6.5.1 Constant joint trajectory
First, we set the scaling factor of the Markov Random Field (mrf.sd.scale
) to \(0\), such that we obtain constant \(p\)-trajectories.
<- function(){sample.basic.models.joint(
joint_rate_samples times = seq(0, max(primates_ebd$time), length.out=300),
p.delta = my_model$p.delta,
mrf.sd.scale = 0,
beta.param = c(0.5,0.2),
lambda0 = my_model$lambda(0),
mu0.median = my_model$mu(0))}
<- sample.congruence.class(
samples_primates_CT
my_model,num.samples=20,
rate.type="joint",
sample.joint.rates=joint_rate_samples)
plot(samples_primates_CT)
6.5.2 HSMRF joint trajectory
Then, we revert to the default scaling factor (\(\sigma_{\text{MRF}}=1\)) and use the HSMRF sampler for \(p\)-trajectories.
<- function(){sample.basic.models.joint(
joint_rate_samples times = seq(0, max(primates_ebd$time), length.out=500),
#times = my_model$times,
p.delta = my_model$p.delta,
MRF.type = "HSMRF",
beta.param = c(0.5,0.2),
lambda0 = my_model$lambda(0),
mu0.median = my_model$mu(0))}
<- sample.congruence.class(
samples_primates_HST
my_model,num.samples=20,
rate.type="joint",
sample.joint.rates=joint_rate_samples)
plot(samples_primates_HST)
6.5.3 HSMRF joint trajectory with global regularity filter
Finally, we sample 1000 HSMRF trajectories, with the aim of selecting the smoothest ones (as a proxy for simplicity or parsimony).
<- function(){sample.basic.models.joint(
joint_rate_samples times = seq(0, max(primates_ebd$time), length.out=500),
p.delta = my_model$p.delta,
MRF.type = "HSMRF",
beta.param = c(0.5,0.2),
lambda0 = my_model$lambda(0),
mu0.median = my_model$mu(0))}
<- sample.congruence.class(
samples_FHST
my_model,num.samples=1000,
rate.type="joint",
sample.joint.rates=joint_rate_samples)
The resulting trajectories are filtered according to a given regularity penalty (by default a \(\mathcal{L}_1\) norm) and several thresholds.
full.plot.regularity.thresholds(samples_FHST, filtering_fractions = c(0.05, 0.2, 0.9))
Other penalties can be specified, among the following (“L1”, “L2” and “L1_derivative”):
The \(\mathcal{L}_1\) norm on all the step-wise variations in both speciation \((\lambda_i)\) and extinction rates \((\mu_i)\), for \(i \in [\![0;N]\!]\), where \(N\) is the number of time steps : \[\mathcal{L}_1 = \sum_{i=1}^N \left[abs(\lambda_i-\lambda_{i-1})+abs(\mu_i-\mu_{i-1})\right]\] The \(\mathcal{L}_1\) norm sums the absolute differences between consecutive speciation and extinction rates. Rate trajectories with low \(\mathcal{L}_1\) norms tend to have few and small rate variations.

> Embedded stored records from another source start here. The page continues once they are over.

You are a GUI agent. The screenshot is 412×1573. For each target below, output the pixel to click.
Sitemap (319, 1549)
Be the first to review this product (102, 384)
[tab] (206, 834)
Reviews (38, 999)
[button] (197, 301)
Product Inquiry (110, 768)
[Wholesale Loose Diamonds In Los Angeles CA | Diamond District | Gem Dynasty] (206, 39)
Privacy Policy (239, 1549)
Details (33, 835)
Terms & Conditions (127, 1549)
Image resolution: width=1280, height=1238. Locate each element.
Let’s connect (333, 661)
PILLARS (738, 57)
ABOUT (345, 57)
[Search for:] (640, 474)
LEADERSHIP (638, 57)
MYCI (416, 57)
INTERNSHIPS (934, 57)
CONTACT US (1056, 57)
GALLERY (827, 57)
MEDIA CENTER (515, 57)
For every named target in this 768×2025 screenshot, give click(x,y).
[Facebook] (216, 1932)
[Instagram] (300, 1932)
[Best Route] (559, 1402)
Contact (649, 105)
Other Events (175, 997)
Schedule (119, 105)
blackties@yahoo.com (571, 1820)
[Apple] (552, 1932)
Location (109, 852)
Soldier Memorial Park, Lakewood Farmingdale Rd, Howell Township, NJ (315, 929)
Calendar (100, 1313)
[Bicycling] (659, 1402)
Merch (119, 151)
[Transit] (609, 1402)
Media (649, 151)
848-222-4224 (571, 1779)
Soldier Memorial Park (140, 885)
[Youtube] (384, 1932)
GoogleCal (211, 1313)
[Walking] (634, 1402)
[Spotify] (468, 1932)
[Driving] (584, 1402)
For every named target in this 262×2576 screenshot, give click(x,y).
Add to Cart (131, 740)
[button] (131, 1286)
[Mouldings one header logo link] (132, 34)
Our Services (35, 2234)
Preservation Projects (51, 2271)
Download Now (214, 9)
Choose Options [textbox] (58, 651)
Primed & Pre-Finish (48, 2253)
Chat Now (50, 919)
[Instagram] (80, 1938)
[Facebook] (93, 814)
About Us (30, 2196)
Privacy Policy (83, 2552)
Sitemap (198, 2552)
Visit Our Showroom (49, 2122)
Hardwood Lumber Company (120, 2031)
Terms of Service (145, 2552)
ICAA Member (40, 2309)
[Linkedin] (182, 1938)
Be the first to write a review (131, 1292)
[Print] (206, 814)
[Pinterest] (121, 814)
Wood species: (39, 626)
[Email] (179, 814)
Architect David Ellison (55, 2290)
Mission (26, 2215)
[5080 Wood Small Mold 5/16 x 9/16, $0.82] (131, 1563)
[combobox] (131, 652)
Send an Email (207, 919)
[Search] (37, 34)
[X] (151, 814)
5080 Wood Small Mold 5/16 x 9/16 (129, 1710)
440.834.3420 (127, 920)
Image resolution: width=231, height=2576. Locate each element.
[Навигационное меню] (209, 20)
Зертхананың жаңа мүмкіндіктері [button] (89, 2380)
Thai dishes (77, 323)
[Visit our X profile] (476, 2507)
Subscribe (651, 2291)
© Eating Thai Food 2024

The \(\mathcal{L}_2\) norm on step-wise variations: \[\mathcal{L}_2 = \sqrt{\sum_{i=1}^N \left[(\lambda_i-\lambda_{i-1})^2+(\mu_i-\mu_{i-1})^2\right]}\] The \(\mathcal{L}_2\) norm, also known as the Euclidean norm, squares step-wise differences before summing and taking the square root. This has the effect of penalizing larger jumps more severely than smaller ones.
The second-order \(\mathcal{L}_1\) norm on derivative shifts in both speciation and extinction rates: \[\mathcal{L}_1' = \sum_{i=2}^N \left[abs(\lambda_i-2\lambda_{i-1}+\lambda_{i-2})+abs(\mu_i-2\mu_{i-1}+\mu_{i-2})\right]\] The second-order \(\mathcal{L}_1\) norm (\(\mathcal{L}_1'\)) focuses on the change in the rate of change, effectively measuring the volatility in the trajectory. This offers an additional layer of smoothness by considering how rate changes are themselves changing.